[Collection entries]
________

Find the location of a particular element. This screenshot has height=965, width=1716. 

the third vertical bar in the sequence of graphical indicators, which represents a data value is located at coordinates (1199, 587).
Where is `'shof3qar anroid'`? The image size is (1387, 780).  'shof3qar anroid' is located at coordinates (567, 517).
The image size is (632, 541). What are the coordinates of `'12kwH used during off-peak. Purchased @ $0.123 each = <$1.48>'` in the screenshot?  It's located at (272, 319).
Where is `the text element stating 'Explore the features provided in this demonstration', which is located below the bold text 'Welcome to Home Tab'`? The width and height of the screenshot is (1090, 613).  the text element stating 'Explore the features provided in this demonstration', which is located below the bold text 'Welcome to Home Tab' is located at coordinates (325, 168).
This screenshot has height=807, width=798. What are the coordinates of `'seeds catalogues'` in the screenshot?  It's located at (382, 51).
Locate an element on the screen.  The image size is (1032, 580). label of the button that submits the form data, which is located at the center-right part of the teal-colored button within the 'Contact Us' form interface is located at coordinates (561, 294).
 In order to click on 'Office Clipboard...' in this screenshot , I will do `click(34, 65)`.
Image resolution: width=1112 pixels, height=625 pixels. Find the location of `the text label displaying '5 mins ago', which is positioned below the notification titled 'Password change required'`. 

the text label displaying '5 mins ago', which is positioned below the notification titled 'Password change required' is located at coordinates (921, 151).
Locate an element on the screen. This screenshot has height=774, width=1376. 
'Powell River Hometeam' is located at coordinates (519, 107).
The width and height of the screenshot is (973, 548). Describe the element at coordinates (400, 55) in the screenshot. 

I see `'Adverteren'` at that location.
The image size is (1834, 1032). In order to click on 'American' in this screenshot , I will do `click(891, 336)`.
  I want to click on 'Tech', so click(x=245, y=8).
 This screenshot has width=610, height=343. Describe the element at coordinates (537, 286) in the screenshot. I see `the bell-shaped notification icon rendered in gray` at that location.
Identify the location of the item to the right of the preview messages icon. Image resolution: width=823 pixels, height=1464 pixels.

________

■ **STATED EXERCISE**:
Write out all of the records again, substituting "Screen resolution" for each occurrence of "Image resolution" and keeping everything else the same.

■ **SOLUTION TO THIS PROBLEM**:
Find the location of a particular element. This screenshot has height=965, width=1716. 

the third vertical bar in the sequence of graphical indicators, which represents a data value is located at coordinates (1199, 587).
Where is `'shof3qar anroid'`? The image size is (1387, 780).  'shof3qar anroid' is located at coordinates (567, 517).
The image size is (632, 541). What are the coordinates of `'12kwH used during off-peak. Purchased @ $0.123 each = <$1.48>'` in the screenshot?  It's located at (272, 319).
Where is `the text element stating 'Explore the features provided in this demonstration', which is located below the bold text 'Welcome to Home Tab'`? The width and height of the screenshot is (1090, 613).  the text element stating 'Explore the features provided in this demonstration', which is located below the bold text 'Welcome to Home Tab' is located at coordinates (325, 168).
This screenshot has height=807, width=798. What are the coordinates of `'seeds catalogues'` in the screenshot?  It's located at (382, 51).
Locate an element on the screen.  The image size is (1032, 580). label of the button that submits the form data, which is located at the center-right part of the teal-colored button within the 'Contact Us' form interface is located at coordinates (561, 294).
 In order to click on 'Office Clipboard...' in this screenshot , I will do `click(34, 65)`.
Screen resolution: width=1112 pixels, height=625 pixels. Find the location of `the text label displaying '5 mins ago', which is positioned below the notification titled 'Password change required'`. 

the text label displaying '5 mins ago', which is positioned below the notification titled 'Password change required' is located at coordinates (921, 151).
Locate an element on the screen. This screenshot has height=774, width=1376. 
'Powell River Hometeam' is located at coordinates (519, 107).
The width and height of the screenshot is (973, 548). Describe the element at coordinates (400, 55) in the screenshot. 

I see `'Adverteren'` at that location.
The image size is (1834, 1032). In order to click on 'American' in this screenshot , I will do `click(891, 336)`.
  I want to click on 'Tech', so click(x=245, y=8).
 This screenshot has width=610, height=343. Describe the element at coordinates (537, 286) in the screenshot. I see `the bell-shaped notification icon rendered in gray` at that location.
Identify the location of the item to the right of the preview messages icon. Screen resolution: width=823 pixels, height=1464 pixels.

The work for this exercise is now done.